▼▼▼
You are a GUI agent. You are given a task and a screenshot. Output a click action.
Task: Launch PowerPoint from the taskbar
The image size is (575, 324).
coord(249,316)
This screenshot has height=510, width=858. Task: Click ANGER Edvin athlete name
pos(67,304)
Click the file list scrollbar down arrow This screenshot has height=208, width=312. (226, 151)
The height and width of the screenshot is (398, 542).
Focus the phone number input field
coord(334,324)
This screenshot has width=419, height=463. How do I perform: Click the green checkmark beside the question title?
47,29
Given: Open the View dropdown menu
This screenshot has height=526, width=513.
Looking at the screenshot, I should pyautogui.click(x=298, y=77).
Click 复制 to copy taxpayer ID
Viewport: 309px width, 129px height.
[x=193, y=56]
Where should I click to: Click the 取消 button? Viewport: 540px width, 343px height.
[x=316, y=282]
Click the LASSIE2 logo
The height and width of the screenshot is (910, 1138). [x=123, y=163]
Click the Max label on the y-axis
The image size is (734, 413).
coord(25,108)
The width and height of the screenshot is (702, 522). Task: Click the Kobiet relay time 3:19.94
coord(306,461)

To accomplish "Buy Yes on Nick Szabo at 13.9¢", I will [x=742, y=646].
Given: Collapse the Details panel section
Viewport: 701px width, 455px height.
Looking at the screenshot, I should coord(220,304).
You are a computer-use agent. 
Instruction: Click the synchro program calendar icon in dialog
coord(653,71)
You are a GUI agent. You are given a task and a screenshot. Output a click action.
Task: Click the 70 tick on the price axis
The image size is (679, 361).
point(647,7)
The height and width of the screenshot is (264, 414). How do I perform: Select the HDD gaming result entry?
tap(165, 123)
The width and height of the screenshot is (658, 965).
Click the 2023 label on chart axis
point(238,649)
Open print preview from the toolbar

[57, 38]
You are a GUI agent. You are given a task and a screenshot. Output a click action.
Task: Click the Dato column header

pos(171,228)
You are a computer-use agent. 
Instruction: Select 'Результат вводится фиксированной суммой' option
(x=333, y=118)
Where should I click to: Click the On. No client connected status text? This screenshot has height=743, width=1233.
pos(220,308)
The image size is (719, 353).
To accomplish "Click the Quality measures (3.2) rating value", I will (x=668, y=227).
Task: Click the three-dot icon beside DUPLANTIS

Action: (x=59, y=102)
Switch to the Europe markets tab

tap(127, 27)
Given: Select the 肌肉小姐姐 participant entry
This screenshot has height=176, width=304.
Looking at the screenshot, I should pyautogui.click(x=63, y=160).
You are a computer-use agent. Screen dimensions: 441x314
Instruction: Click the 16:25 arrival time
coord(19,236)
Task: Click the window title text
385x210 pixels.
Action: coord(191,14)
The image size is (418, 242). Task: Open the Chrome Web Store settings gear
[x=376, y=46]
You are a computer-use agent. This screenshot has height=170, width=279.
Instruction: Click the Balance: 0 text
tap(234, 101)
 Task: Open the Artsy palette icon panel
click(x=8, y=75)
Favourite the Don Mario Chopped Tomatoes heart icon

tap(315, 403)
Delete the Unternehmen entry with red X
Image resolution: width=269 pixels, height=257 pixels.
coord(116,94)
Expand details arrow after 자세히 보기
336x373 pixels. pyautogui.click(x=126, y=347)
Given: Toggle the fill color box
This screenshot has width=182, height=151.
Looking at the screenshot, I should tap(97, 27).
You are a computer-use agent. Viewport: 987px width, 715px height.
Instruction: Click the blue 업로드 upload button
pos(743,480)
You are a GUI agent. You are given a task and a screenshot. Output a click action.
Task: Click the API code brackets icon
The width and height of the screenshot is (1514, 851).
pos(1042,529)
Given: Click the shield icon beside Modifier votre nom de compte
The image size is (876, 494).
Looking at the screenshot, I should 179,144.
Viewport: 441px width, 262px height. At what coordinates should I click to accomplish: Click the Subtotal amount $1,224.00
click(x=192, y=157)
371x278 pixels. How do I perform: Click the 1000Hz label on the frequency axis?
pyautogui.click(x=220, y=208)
▲▲▲
== Brief ==
Which lines of the listing contain the string "computer"? Copy each of them.

== Response to the exercise ==
You are a computer-use agent. 
You are a computer-use agent. 
You are a computer-use agent. Screen dimensions: 441x314
You are a computer-use agent. This screenshot has height=170, width=279.
You are a computer-use agent. Viewport: 987px width, 715px height.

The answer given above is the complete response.